- _The exercise_
Extract the records starting at the line that contains "Quartier Daurade (433, 2555)" and ending at the line that contains "Agenda (472, 45)", both included, and reproduce each one verbatim.

- _Data shown_
────────────────

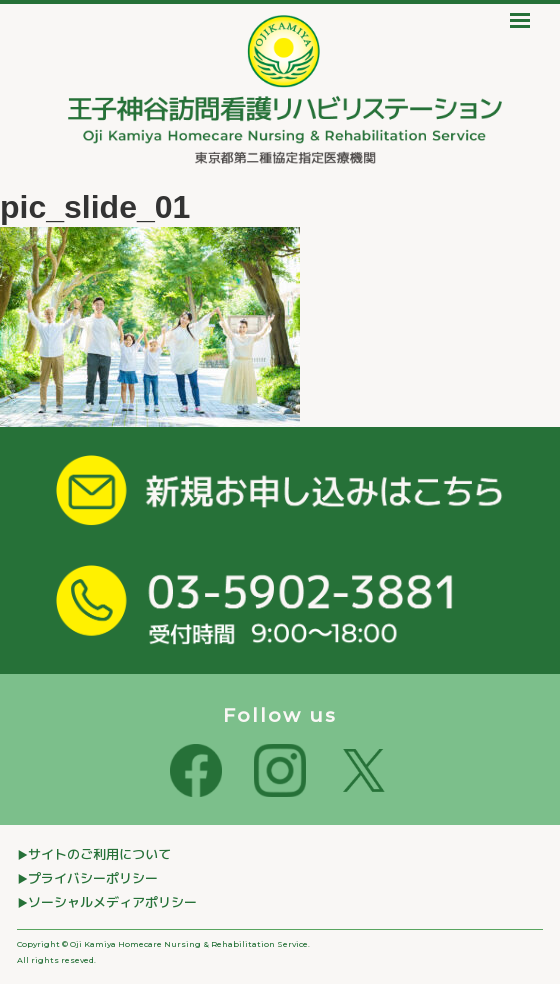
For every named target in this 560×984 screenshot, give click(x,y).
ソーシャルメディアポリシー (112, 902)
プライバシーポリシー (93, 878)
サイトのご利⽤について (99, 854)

────────────────

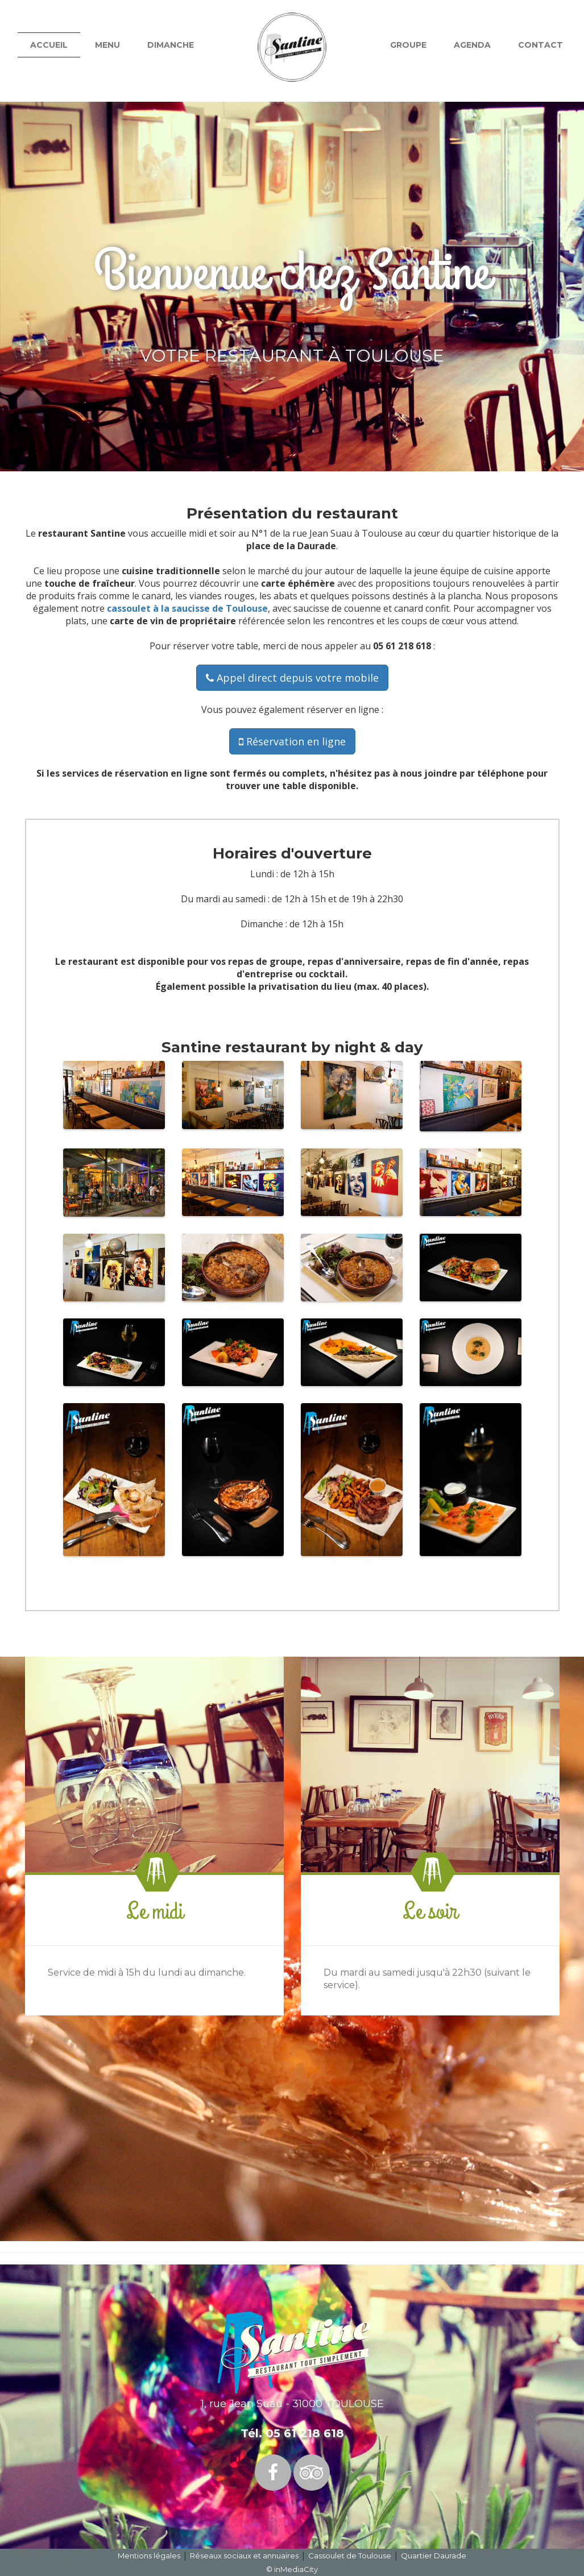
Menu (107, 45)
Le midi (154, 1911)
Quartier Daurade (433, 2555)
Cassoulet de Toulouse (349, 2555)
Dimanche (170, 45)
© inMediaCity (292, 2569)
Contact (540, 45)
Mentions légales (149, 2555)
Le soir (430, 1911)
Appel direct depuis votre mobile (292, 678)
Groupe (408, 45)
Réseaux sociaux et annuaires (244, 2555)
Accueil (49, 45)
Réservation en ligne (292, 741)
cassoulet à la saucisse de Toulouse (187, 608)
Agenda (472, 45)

────────────────

- _The answer_
Quartier Daurade (433, 2555)
Cassoulet de Toulouse (349, 2555)
Dimanche (170, 45)
© inMediaCity (292, 2569)
Contact (540, 45)
Mentions légales (149, 2555)
Le soir (430, 1911)
Appel direct depuis votre mobile (292, 678)
Groupe (408, 45)
Réseaux sociaux et annuaires (244, 2555)
Accueil (49, 45)
Réservation en ligne (292, 741)
cassoulet à la saucisse de Toulouse (187, 608)
Agenda (472, 45)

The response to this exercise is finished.